Task objective:
In the page on input language settings, what determines the language the agent responds in?

Reading passage:
********************

Overview

The input_language field in your session configuration provides a hint about the primary language users will speak. However, the model can understand multiple languages simultaneously, regardless of the hint provided. The AI agent will understand their speech and respond in the language corresponding to the chosen voice.
The response language depends on your chosen voice. See available voices for language support. The input_language setting is a hint to optimize recognition, but users can speak in any supported language.

Supported Languages

Currently supported input language hints:
  • en - English (default)
  • zh - Chinese (Mandarin)
  • hi - Hindi

Configuration

Add input_language to your session configuration as a hint for the primary expected language:
const sessionConfig = {
  model: "outspeed-v1",
  instructions: "You are a helpful assistant.",
  voice: "sophie",
  input_language: "zh", // Hint: Primary language is Chinese, but users can still switch to English mid-conversation
  turn_detection: {
    type: "semantic_vad",
  },
  first_message: "Hello! How can I help you today?",
};

Language Examples

English (Default)

const sessionConfig = {
  // rest of config...
  input_language: "en", // or omit this field entirely
};

// User speaks: "What's the weather like?"
// Agent responds: "The weather is sunny and 72°F." (English voice responds in English)

Chinese (Mandarin) with Multilingual Support

const sessionConfig = {
  // rest of config...
  input_language: "zh", // Hint: Primary language is Chinese, but users can still switch to English mid-conversation
};

// User speaks: "今天天气怎么样?" (How's the weather today?)
// Agent responds: "The weather is sunny and 72°F." (English voice responds in English)

********************

Available data:
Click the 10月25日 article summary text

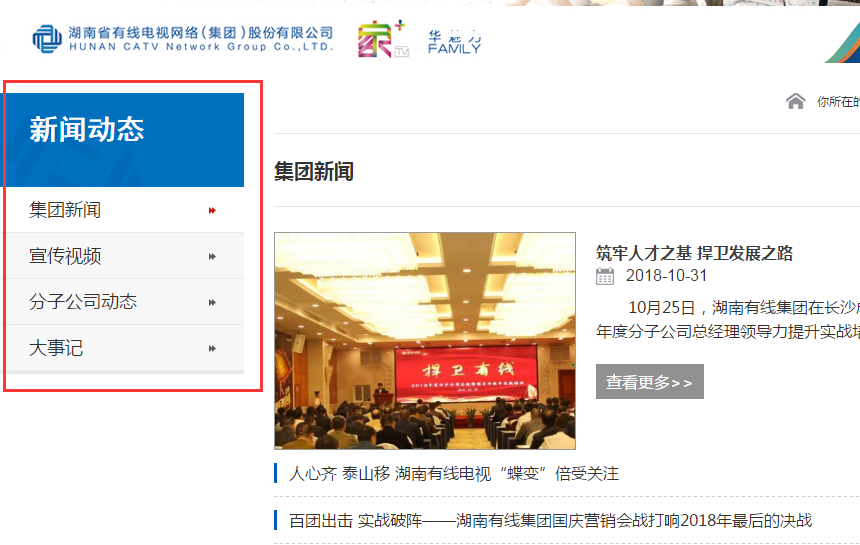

********************

Written answer:
The chosen voice.